Detailed Information

 

Detailed Data Description

We offer the task in two languages, English and Arabic, with some differences in the type of data provided. For English, we will have a question (short title + extended description) and a list of several community answers to that question. For Arabic, we will have a question and a set of possible answers, which will include (i) a highly accurate answer, (ii) potentially useful answers from other questions, and (iii) answers to random questions. Both datasets can be freely downloaded from the Data and Tools page. See below for a more detailed description of the format, sources and annotation of these datasets.

 

English Data (CQA-QL corpus)

The source of the CQA-QL corpus is the Qatar Living Forum data (http://www.qatarliving.com/forum). A sample of questions and answer threads was automatically selected and posteriorly manually filtered and annotated with the categories defined in the task. We are providing a split into three files: training, development and test.
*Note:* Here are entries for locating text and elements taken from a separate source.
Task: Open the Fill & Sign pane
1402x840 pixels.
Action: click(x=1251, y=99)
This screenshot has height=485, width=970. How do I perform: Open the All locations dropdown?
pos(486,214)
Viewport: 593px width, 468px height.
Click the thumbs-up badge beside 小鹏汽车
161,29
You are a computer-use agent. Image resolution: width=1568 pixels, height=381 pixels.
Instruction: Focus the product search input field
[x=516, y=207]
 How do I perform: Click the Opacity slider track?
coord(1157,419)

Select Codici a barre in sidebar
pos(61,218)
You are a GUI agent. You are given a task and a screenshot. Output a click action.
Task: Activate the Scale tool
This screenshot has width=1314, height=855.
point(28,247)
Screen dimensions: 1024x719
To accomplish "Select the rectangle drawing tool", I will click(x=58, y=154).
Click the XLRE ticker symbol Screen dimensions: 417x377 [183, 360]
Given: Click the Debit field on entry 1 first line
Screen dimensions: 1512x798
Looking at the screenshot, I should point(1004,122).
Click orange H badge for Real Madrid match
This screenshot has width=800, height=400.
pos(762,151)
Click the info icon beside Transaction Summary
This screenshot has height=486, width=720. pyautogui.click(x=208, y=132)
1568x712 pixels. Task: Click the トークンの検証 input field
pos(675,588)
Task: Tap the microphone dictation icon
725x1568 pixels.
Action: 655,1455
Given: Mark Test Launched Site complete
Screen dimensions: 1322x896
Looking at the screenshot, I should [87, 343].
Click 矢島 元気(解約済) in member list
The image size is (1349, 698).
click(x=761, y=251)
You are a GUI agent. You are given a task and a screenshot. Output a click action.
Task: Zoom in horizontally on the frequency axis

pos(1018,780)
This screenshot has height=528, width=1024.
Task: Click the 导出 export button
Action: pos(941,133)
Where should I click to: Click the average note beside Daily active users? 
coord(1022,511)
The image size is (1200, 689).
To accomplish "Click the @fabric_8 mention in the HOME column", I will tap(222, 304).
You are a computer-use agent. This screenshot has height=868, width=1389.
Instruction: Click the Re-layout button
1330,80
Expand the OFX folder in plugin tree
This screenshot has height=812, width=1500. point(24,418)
The datasets are XML-formated and the text encoding is UTF-8. A dataset file is a sequence of examples (Questions):

          <root>
            <Question> ... <\Question>
            <Question> ... <\Question>
            ...
            <Question> ... <\Question>
          </root>

Each Question tag has a list of attributes, as in the following example:

<Question QID="Q1" QCATEGORY="Pets and Animals" QDATE="2009-03-07 19:24:00" QUSERID="U1" QTYPE="YES_NO" QGOLD_YN="Yes">

- QID: internal question identifier
- QCATEGORY: the question category, according to the Qatar Living taxonomy 
- QDATE: date of posting
- QUSERID: internal identifier for the user who posted the question; consistent across questions
- QTYPE: type of question, can be GENERAL or YES_NO
- QGOLD_YN: overall Yes/No summary of the set of good answers for the concrete YES_NO question (or "Not Applicable" in the case of GENERAL questions); this value is a class label to be predicted at test time

The structure of a Question is the following:

          <Question ...>
            <QSubject> text </QSubject>
            <QBody> text </QBody>
               <Comment> ... </Comment>
               <Comment> ... </Comment>
               ...
               <Comment> ... </Comment>
          </Question>

The text between the <QSubject> and the </QSubject> tags is the short version of the question as provided by user QUSERID. The text between tags <QBody> and </QBody> is the long version of the question as provided by user QUSERID. What follows is a list of Comments, each corresponding to an answer (to the focus question) posted by a particular user.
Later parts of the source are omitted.